Column: 

Library Lines

I’ve developed a new habit in the past year or so. I judge a book by its cover. I will pick up a book, look over the cover, take note of the author, and then jump into the very first chapter without reading any blurbs on the back cover or the dust jacket. I just plunge into the story without knowing anything except what I can glean from the cover illustration.

I recently got my hands on a copy of William Kent Krueger’s book, Northwest Angle. Krueger writes a mystery series featuring Cork O’Connor, an ex-cop who is half Celt and half Native American, who lives in Minnesota and tries to mind his own business but seems to fall into murders and mysteries left and right. It’s a good series, one that I have enjoyed for a few years now, and so finding Northwest Angle—which is the 12th book—was a treat. I knew the author; I knew I would enjoy the book. Why read the blurb? So I jumped in.

To my surprise, Krueger started this novel with an author’s note, in which he describes a terrible force of nature that started in July 1999 in South Dakota and whipped through the northeast, causing devastating destruction in his beloved Minnesota before moving further east and finally dying out. This type of storm is called a derecho. Sound familiar? I couldn’t believe it. What are the odds that I will just pick up a random novel only to read about a derecho? After our own June/July storm, I know all about these storm systems.

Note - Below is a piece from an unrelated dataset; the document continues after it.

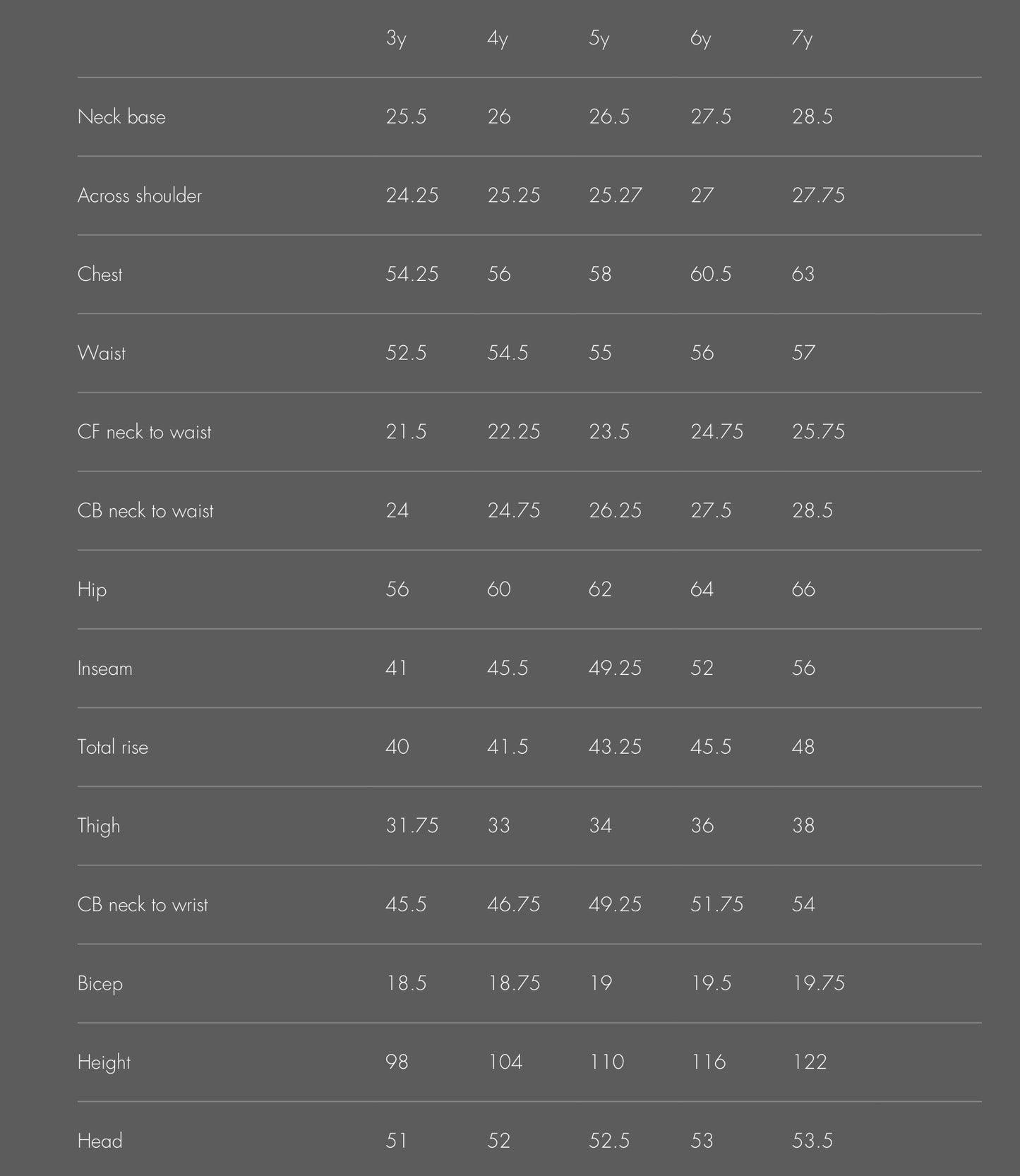Viewport: 1020px width, 1176px height.
Task: Click the Bicep row label
Action: [100, 984]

And so Northwest Angle was a fascinating read because I could relate to the characters as they try to survive this sudden, completely unexpected storm. Cork has recently lost his wife in a plane crash. His three children, two girls in their 20s and his son Stephen who is 15, are slowly adjusting to her death, but it’s only natural that everyone still misses her. So Cork plans a family getaway; he and his children, plus his wife’s sister, Rose, and her husband, all take a houseboat into the beautiful, remote Lake of the Woods area.

Cork and his daughter, Jenny, had left the others to go meet Jenny’s boyfriend, Aaron, when the derecho hits. Cork and Jenny make it to a small island; they’re stranded there and hoping the others will find them. But instead, Jenny finds an old cabin, and the body of a young woman who was obviously murdered. A faint sound behind the cabin leads Jenny to a shallow depression in the ground—and a baby boy, wrapped up and hidden, but safe now that Jenny has found him. The only problem seems to be that a man is also looking for this baby; a man with a high-powered rifle and a swift boat undamaged by the storm.

Krueger takes us on quite a ride in this novel. He examines forces of nature and forces of good and evil, and outlines the similarities and the differences. The tension builds as Cork tries to reunite his family and keep everyone safe from the killer that stalks them. This book is hard to put down!
So, that old saying, don’t judge a book by its cover?
Ignore it.

Let the cover be your guide. But try ignoring the blurbs, just for fun. You never know what you might stumble onto!